| Text |

==========

Though colorblindness cannot be completely cured yet, specially tinted contacts or glasses lenses may help one see the colors they usually could not without the contacts or lenses. However, this may limit their ability to see colors that they normally would
without// the lenses. Some medicines may help alter the disorder, though it cannot completely restore one’s ability to see certain colors. Colorblindness cannot be improved, and can only be adjusted with tinted or colored lenses.

Colorblindness is not curable, though vitamin A has been said to help as well as, for example, red and green lenses for red-green colorblindness. More research on how colored lenses affect colorblindness is being conducted.
An experiment done with two male colorblind monkeys has shown that injecting a virus containing the L opsin gene over the retina restored normal vision in the monkeys, who had red-green colorblindness.

==========

Pixel coordinate grounding data:
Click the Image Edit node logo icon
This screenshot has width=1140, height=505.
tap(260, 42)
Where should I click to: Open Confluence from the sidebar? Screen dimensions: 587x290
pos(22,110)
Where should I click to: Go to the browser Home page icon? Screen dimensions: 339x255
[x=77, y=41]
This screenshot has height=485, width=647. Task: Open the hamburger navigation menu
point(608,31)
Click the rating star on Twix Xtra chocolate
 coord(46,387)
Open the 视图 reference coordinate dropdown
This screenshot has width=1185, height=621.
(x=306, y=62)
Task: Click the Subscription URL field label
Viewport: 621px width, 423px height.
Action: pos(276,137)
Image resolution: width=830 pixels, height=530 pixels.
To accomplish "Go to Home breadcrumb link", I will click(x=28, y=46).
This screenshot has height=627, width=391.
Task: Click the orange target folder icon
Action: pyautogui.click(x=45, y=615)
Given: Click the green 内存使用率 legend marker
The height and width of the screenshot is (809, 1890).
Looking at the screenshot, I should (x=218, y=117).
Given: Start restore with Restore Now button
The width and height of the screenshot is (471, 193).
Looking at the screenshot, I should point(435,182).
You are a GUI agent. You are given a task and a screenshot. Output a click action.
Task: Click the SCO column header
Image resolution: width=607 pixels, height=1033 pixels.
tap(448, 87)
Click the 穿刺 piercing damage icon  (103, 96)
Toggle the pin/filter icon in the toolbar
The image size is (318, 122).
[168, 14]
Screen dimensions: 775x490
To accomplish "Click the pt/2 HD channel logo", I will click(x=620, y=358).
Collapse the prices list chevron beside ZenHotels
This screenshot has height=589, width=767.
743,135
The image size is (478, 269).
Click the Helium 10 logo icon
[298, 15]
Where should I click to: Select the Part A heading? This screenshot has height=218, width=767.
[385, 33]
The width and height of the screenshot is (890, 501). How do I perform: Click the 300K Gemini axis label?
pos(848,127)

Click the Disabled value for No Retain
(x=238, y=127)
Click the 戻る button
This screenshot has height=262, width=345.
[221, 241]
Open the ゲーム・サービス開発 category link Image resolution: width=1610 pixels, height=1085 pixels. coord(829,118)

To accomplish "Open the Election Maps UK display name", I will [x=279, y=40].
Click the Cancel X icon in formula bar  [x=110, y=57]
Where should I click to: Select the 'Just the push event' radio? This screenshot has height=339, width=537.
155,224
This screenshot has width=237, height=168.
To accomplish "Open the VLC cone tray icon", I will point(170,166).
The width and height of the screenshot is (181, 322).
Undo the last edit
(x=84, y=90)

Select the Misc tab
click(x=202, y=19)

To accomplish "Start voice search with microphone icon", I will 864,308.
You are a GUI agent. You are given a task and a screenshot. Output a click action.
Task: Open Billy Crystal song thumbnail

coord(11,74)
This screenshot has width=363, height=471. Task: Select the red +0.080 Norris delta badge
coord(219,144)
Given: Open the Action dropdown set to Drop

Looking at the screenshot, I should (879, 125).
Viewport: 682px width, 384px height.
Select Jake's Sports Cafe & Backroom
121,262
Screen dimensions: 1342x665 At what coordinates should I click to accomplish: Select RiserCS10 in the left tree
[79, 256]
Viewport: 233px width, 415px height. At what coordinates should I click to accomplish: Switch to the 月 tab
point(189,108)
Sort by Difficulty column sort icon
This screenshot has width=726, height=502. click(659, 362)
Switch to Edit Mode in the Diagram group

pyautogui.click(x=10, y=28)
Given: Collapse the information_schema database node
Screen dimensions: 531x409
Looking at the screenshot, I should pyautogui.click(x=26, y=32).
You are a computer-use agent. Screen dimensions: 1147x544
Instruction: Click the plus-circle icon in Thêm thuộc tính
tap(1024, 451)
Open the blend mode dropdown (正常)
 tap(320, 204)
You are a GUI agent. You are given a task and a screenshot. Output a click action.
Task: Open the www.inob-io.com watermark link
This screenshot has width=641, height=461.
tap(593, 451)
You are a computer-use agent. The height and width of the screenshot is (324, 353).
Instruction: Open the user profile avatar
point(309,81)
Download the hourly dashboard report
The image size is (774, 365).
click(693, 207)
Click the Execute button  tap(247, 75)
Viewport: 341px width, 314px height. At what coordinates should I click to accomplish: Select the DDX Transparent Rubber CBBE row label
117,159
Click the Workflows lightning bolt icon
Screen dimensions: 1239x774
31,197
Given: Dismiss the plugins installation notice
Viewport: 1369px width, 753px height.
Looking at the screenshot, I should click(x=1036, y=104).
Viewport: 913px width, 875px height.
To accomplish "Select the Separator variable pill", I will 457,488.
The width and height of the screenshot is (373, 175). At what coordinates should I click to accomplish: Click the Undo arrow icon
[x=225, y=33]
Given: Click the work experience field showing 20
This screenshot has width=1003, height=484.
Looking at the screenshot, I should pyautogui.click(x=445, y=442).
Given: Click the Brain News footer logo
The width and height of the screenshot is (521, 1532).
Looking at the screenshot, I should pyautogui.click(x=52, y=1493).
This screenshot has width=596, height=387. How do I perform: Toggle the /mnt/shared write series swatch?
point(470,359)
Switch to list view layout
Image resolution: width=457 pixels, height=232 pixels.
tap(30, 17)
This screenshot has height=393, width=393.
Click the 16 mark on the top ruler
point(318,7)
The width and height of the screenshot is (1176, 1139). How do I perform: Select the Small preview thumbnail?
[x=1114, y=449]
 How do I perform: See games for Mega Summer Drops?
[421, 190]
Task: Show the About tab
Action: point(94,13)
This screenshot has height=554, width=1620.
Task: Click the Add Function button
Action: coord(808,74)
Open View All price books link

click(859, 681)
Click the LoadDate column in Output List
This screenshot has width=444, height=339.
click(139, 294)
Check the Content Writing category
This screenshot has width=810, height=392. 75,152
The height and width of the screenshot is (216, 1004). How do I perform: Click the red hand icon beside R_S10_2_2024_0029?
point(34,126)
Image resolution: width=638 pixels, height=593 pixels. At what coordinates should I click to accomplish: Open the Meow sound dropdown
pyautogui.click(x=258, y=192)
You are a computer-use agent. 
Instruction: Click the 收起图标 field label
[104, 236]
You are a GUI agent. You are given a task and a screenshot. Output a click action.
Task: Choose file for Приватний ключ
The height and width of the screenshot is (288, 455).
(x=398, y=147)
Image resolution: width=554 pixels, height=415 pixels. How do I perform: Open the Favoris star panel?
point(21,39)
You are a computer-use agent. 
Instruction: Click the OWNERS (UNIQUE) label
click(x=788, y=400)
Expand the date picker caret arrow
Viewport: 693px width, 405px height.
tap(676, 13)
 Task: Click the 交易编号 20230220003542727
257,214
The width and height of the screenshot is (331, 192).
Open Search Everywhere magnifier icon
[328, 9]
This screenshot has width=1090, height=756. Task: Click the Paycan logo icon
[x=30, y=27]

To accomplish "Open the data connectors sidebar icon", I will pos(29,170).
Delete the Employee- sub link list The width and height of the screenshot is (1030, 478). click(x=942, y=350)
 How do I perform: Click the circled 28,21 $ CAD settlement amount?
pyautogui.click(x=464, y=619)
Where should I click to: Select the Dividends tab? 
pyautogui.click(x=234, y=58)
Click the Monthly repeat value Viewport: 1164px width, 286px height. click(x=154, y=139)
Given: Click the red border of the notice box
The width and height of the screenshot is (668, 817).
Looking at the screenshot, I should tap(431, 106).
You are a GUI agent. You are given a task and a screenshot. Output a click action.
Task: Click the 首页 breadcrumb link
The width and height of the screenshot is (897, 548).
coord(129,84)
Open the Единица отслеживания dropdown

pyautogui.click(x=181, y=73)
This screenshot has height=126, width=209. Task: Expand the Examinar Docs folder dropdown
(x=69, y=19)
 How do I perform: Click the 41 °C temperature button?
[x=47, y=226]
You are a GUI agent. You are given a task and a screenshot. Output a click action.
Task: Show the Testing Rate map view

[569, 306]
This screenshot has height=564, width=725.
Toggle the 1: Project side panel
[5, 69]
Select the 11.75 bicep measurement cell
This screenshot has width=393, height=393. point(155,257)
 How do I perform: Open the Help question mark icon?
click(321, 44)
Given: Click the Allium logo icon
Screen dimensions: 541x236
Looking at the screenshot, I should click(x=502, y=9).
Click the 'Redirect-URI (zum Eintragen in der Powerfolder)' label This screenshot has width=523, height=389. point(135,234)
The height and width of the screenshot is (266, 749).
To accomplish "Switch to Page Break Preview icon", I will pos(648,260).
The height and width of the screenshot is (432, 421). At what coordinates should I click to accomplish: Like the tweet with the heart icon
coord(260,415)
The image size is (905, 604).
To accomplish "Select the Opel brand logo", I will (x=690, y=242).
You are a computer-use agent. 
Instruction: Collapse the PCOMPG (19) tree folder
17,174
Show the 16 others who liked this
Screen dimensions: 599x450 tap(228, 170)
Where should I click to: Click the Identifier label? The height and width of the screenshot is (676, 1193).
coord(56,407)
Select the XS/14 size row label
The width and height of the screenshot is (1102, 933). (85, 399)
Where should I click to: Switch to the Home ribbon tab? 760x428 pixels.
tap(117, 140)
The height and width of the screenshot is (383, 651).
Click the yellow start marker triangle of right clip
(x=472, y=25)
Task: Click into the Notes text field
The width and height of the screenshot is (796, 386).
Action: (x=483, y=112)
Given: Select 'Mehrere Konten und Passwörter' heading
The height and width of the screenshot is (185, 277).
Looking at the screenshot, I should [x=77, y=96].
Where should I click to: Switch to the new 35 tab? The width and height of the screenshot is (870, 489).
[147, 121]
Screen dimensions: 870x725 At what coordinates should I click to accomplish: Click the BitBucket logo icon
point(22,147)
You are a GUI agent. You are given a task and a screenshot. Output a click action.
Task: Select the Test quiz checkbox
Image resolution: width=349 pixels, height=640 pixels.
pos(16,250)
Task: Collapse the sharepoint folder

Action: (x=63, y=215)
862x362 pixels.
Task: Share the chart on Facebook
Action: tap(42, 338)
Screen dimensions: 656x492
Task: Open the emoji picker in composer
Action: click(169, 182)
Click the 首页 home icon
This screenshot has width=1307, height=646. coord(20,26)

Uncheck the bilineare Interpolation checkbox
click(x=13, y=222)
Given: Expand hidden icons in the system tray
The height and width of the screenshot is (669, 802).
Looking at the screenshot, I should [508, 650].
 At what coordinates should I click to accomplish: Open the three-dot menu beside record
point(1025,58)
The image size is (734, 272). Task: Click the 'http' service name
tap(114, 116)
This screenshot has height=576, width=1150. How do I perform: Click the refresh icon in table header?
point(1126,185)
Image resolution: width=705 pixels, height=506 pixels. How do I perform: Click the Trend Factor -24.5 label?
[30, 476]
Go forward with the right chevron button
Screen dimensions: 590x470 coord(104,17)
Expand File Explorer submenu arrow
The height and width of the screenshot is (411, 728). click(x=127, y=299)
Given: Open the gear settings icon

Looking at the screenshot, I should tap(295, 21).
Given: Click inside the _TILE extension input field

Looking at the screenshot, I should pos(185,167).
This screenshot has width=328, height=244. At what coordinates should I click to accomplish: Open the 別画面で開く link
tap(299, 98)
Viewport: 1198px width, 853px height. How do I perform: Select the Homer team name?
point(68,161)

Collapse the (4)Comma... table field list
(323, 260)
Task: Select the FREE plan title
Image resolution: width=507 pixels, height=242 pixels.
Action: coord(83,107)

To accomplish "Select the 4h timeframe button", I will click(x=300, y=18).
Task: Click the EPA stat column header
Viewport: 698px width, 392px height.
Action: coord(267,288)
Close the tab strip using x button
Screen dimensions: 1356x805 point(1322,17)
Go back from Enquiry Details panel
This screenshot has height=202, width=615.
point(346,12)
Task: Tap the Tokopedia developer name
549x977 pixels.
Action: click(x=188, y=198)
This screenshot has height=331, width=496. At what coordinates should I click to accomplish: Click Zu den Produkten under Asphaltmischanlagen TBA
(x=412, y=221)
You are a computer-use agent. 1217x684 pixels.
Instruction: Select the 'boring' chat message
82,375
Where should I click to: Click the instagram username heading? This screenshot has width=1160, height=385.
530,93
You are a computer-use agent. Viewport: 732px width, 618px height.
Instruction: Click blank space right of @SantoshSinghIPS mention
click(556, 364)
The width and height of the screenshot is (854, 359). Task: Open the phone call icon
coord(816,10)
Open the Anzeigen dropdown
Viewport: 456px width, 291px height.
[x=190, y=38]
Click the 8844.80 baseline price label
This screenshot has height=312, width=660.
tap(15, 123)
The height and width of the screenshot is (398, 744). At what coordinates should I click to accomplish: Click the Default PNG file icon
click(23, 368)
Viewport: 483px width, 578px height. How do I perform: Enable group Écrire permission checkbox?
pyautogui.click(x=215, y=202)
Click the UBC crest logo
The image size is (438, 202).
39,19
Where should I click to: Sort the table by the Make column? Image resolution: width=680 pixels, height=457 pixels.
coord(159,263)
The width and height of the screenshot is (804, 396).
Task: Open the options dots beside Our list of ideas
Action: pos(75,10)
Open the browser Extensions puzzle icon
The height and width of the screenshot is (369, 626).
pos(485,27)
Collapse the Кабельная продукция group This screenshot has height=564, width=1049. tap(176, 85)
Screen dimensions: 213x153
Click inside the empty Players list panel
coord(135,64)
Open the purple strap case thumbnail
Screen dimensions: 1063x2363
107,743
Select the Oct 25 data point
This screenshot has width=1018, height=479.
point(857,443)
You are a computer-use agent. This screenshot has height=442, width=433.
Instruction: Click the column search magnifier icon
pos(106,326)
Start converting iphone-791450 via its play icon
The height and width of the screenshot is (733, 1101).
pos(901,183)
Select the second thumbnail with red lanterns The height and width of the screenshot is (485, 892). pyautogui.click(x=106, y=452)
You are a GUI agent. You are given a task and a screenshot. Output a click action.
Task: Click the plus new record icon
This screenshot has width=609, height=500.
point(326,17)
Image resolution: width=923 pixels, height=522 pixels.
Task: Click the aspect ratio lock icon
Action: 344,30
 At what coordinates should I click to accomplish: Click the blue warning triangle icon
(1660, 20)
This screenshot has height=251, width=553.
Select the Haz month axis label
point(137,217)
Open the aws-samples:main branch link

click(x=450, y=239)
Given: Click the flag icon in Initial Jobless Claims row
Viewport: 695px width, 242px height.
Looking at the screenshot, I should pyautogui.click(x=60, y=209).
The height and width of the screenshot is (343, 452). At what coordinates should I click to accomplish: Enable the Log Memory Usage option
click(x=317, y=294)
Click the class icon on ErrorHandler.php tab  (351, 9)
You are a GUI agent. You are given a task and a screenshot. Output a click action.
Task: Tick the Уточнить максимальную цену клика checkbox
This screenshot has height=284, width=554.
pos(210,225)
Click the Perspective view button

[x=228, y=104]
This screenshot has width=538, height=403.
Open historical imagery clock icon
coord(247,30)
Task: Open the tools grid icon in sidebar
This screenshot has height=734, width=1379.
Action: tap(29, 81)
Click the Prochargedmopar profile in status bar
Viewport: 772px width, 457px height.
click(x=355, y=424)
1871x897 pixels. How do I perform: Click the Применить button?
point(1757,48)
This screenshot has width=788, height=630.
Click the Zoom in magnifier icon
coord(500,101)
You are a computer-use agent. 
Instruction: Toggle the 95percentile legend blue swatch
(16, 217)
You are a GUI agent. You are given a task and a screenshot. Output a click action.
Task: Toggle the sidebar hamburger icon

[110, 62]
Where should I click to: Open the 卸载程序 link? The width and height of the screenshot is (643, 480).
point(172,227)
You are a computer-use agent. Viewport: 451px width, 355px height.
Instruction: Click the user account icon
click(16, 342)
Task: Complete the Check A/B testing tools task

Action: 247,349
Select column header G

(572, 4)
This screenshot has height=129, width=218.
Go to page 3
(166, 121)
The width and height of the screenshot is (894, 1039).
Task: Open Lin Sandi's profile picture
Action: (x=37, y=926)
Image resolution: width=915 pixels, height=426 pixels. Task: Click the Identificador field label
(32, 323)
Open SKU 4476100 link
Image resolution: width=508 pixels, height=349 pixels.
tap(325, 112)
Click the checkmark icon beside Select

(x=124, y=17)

==========

| Explore the material |
1. Translate this sentence from the colorblindness text into Spanish: "More research on how colored lenses affect colorblindness is being conducted."
2. Extend the colorblindness text, picking up right after its last sentence.

| Solved problems |
1. Se están realizando más investigaciones sobre cómo los lentes de color afectan el daltonismo.

2.
Additional Facts:
One in ten men and about 0.5% of women are born colorblind, but since it is an X-linked disorder, mostly males have it, and females that have it are only carriers of the disease and are not affected. A person in any ethnicity can inherit colorblindness, and there is no greater probability with one background or another. Red-green colorblindness is the most common, though there is also blue-yellow colorblindness, which is not X-linked, and is equally common in both men and women. The most severe type of colorblindness is achromatopsia, where one can see no color at all; however, this is usually due to injury or is a side effect of medication, and people are very rarely born with it.